• _Short problem_
Transcribe the passage below on remote-sensing image segmentation word for word, keeping every character as it appears.

• _Extracted text_
- - - - - - -

The similarity between different types of scenes in remote-sensing images is high, and the internal differences between the same types of scene are large. Traditional image segmentation methods are generally based on edges, thresholds, and regions for image segmentation. Consequently, traditional remote-sensing image classification algorithms fail to fully capture the intricacies of complex remotesensing image semantic segmentation. Therefore, specific rules and parameters are required to address this drawback [9–12]. Additionally, traditional image segmentation methods are difficult to implement and demonstrate poor accuracy. Computer vision enables computers or machines to perceive the outside world through their “eyes” like people. This technology relies primarily on computers or robots to capture and store external images. Robots use computers to process captured images structurally and convert abstract images into data that can then be analyzed. To obtain relevant information from the outside world, this technology simulates human eyes to capture external information. This core function of computer vision is called a “visual recognition task.” It converts images captured by the robot into formatted data and performs the corresponding processing. In recent years, owing to advancements in computer hardware and software technology, deep learning has been applied to the enhancement of remote-sensing image segmentation technology [13–15]. For example, deep learning can effectively be applied to image feature extraction to identify and characterize the land cover category in an image. Deeplearning- based methods rely primarily on datasets to train network models. They can automatically obtain image segmentation results [16–18]. Convolutional neural networks leverage multilevel network features to transform the input colors into features across different layers. They acquire feature representations with distinct meanings from various levels of image features, such as lower-level spatial detail texture features and higher-level semantic concept features. Convolutional neural networks can be applied to the extraction of surface cover information (for example, vegetation, roads, and water bodies) from remotesensing images [19,20]. Convolutional neural networks can extract both shallow and deep semantic feature information from remote-sensing images, thereby offering a novel approach to the semantic segmentation of such images.

- - - - - - -

• _Data excerpt_
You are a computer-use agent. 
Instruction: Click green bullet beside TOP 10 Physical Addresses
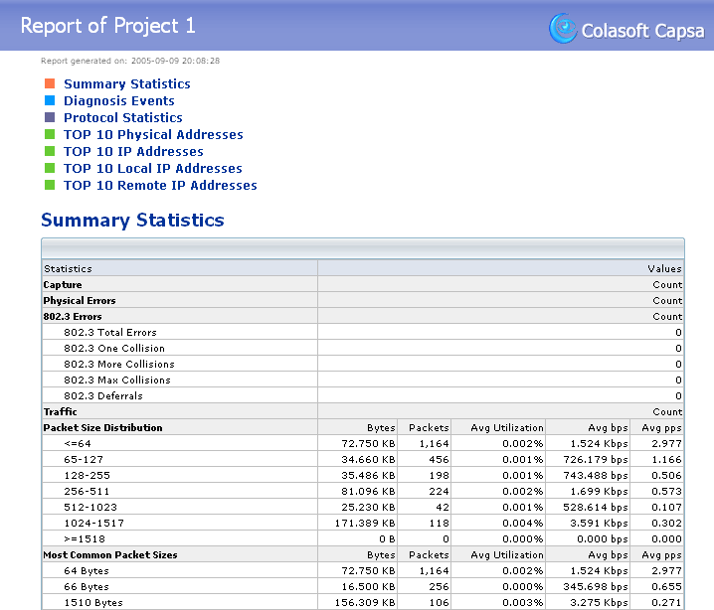(x=50, y=134)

- - - - - - -

• _Exercise response_
The similarity between different types of scenes in remote-sensing images is high, and the internal differences between the same types of scene are large. Traditional image segmentation methods are generally based on edges, thresholds, and regions for image segmentation. Consequently, traditional remote-sensing image classification algorithms fail to fully capture the intricacies of complex remotesensing image semantic segmentation. Therefore, specific rules and parameters are required to address this drawback [9–12]. Additionally, traditional image segmentation methods are difficult to implement and demonstrate poor accuracy. Computer vision enables computers or machines to perceive the outside world through their “eyes” like people. This technology relies primarily on computers or robots to capture and store external images. Robots use computers to process captured images structurally and convert abstract images into data that can then be analyzed. To obtain relevant information from the outside world, this technology simulates human eyes to capture external information. This core function of computer vision is called a “visual recognition task.” It converts images captured by the robot into formatted data and performs the corresponding processing. In recent years, owing to advancements in computer hardware and software technology, deep learning has been applied to the enhancement of remote-sensing image segmentation technology [13–15]. For example, deep learning can effectively be applied to image feature extraction to identify and characterize the land cover category in an image. Deeplearning- based methods rely primarily on datasets to train network models. They can automatically obtain image segmentation results [16–18]. Convolutional neural networks leverage multilevel network features to transform the input colors into features across different layers. They acquire feature representations with distinct meanings from various levels of image features, such as lower-level spatial detail texture features and higher-level semantic concept features. Convolutional neural networks can be applied to the extraction of surface cover information (for example, vegetation, roads, and water bodies) from remotesensing images [19,20]. Convolutional neural networks can extract both shallow and deep semantic feature information from remote-sensing images, thereby offering a novel approach to the semantic segmentation of such images.